Provided text.
┌────────

Big Bear Lake, California, USA

Lake Locations:

USA - West - California - Inland Empire -

Located just 100 miles from Los Angeles but wrapped in an entirely different environment, Big Bear Lake is both convenient and escapist. Surrounded by rolling mountain and plunging valleys, Big Bear was dropped into the middle of the San Bernardino National Forest, making it a top destination for nature lovers.

The Big Bear Valley was populated by the Serrano Native Americans for 2,500 years before the arrival of European settlers. They hunted game and gathered from local plants, building small villages of 10 to 30 round buildings. In 1845, Benjamin D. Wilson formed an Indian-hunting party and charged into the region, dubbing it Bear Valley because of its high concentration of grizzly bears. While hunting these great creatures, Wilson discovered gold in the valley and the biggest California gold rush began. In 1884, Big Bear Lake’s first dam was built to impound snow-melt water for irrigation, followed by a larger dam in 1912. Tourism followed, and the area’s first hotel opened in 1888 and the lake’s first ski resort was inaugurated in 1949. Today, the tradition of tourism continues, and the lake welcomes many visitors to its shores and valley each year.

└────────

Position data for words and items
┌────────

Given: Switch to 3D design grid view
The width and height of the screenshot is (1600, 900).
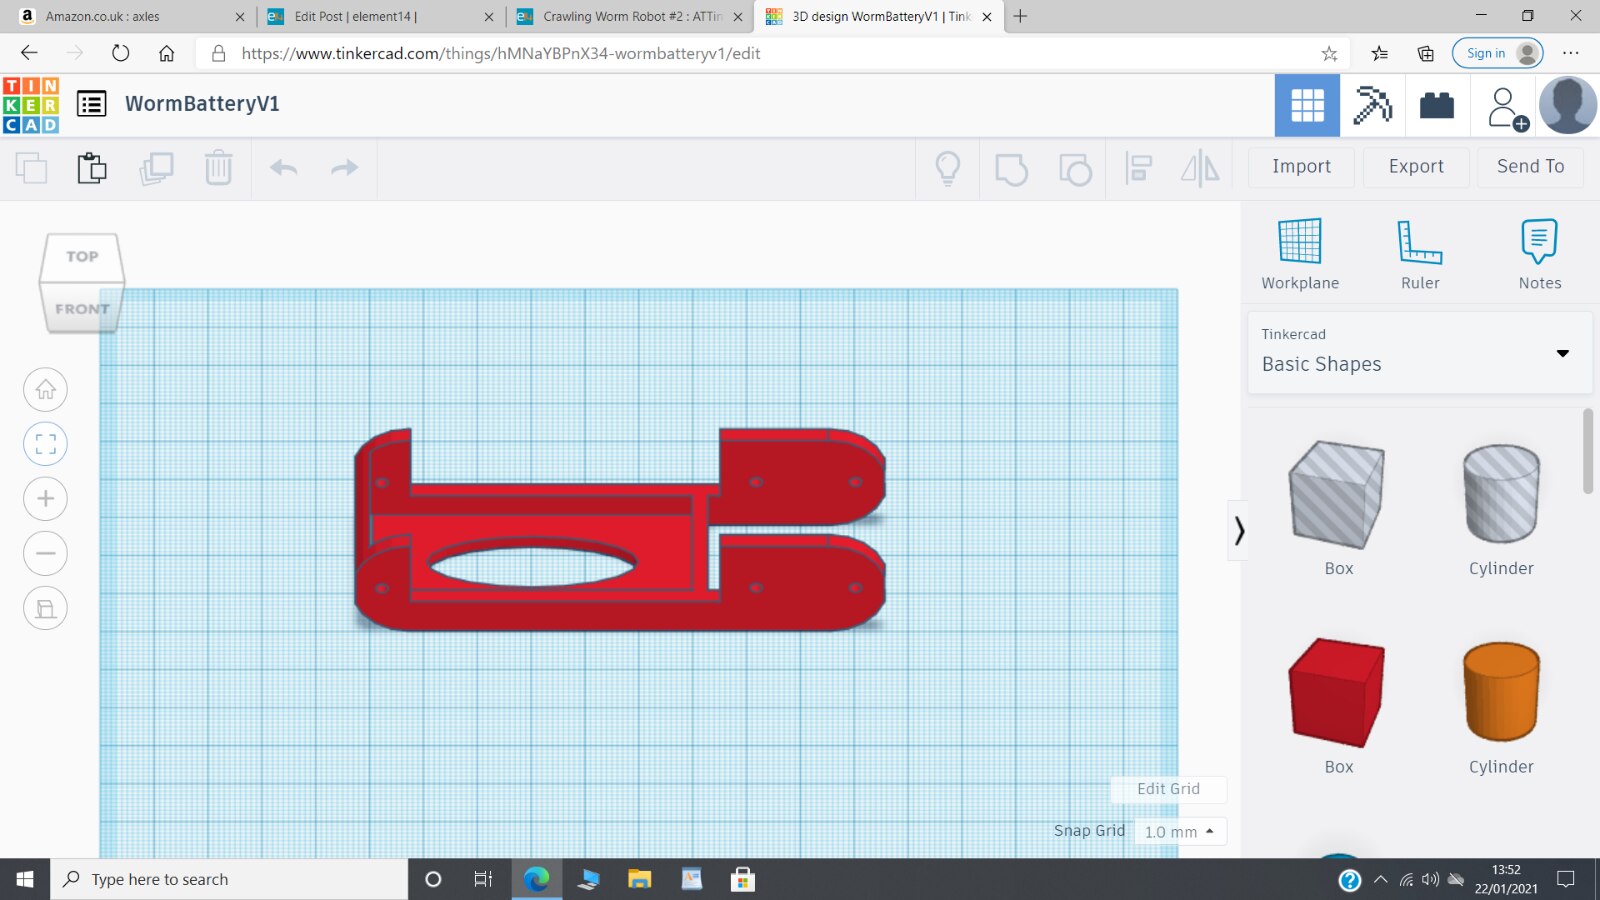Looking at the screenshot, I should coord(1307,105).
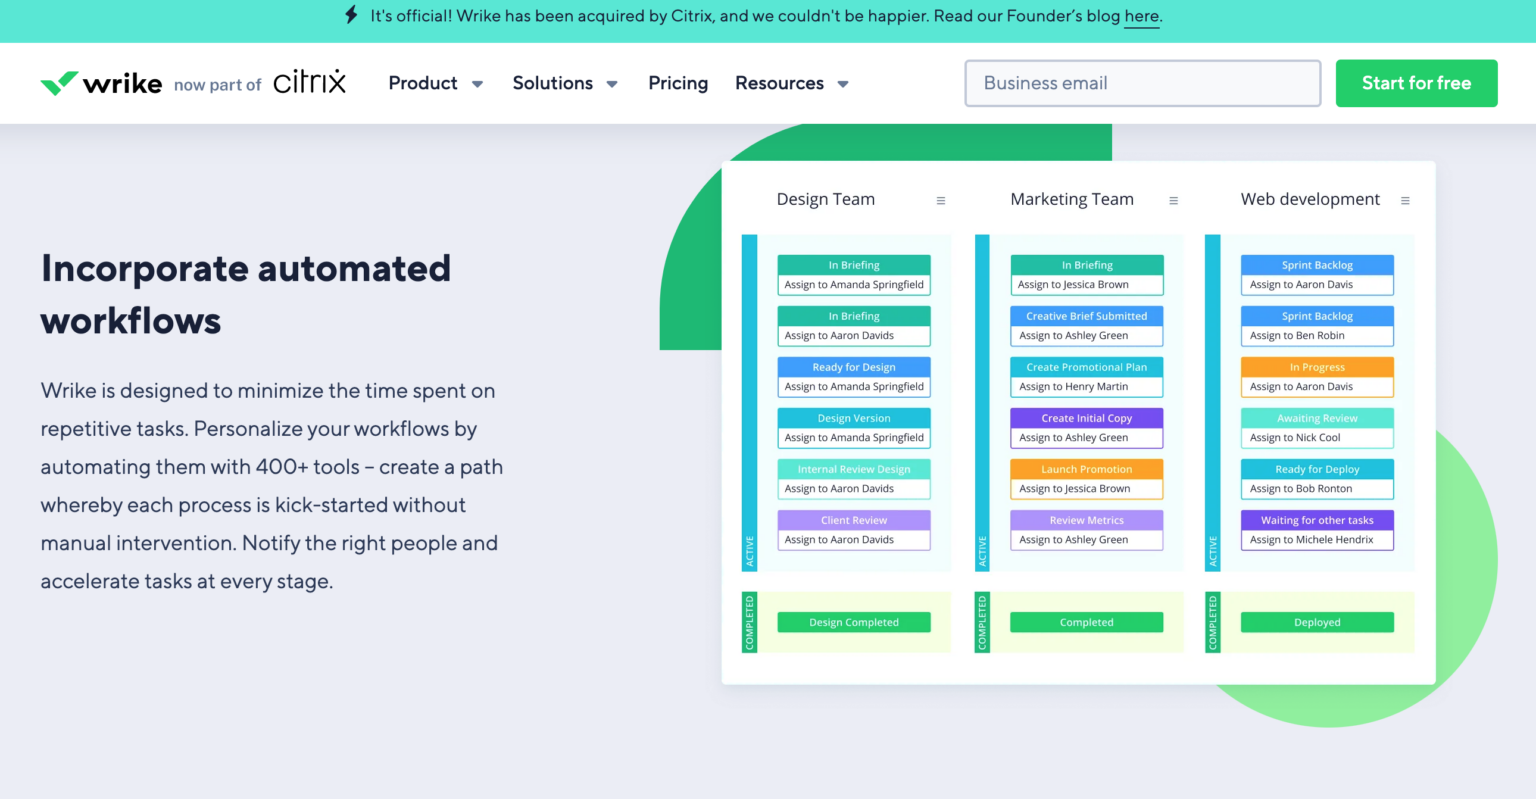Screen dimensions: 1536x799
Task: Click the Wrike logo
Action: pos(100,83)
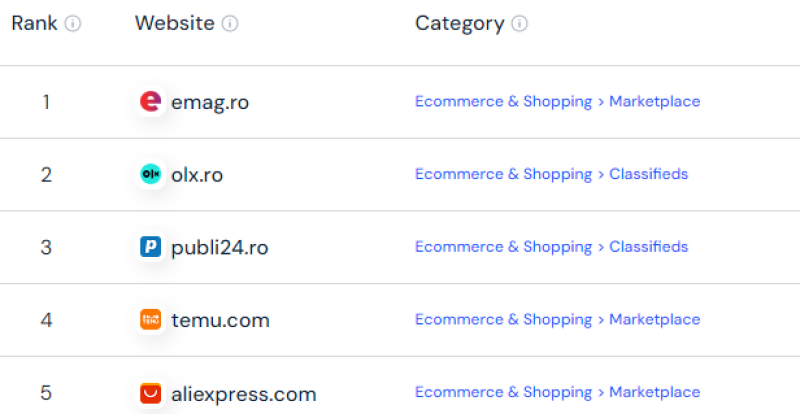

└────────

Written problem. Please reproduce the Big Bear Lake text word for word, starting at "The Big Bear" and ending at "valley each year.". You won't need any of these lines.

Response to this exercise.
The Big Bear Valley was populated by the Serrano Native Americans for 2,500 years before the arrival of European settlers. They hunted game and gathered from local plants, building small villages of 10 to 30 round buildings. In 1845, Benjamin D. Wilson formed an Indian-hunting party and charged into the region, dubbing it Bear Valley because of its high concentration of grizzly bears. While hunting these great creatures, Wilson discovered gold in the valley and the biggest California gold rush began. In 1884, Big Bear Lake’s first dam was built to impound snow-melt water for irrigation, followed by a larger dam in 1912. Tourism followed, and the area’s first hotel opened in 1888 and the lake’s first ski resort was inaugurated in 1949. Today, the tradition of tourism continues, and the lake welcomes many visitors to its shores and valley each year.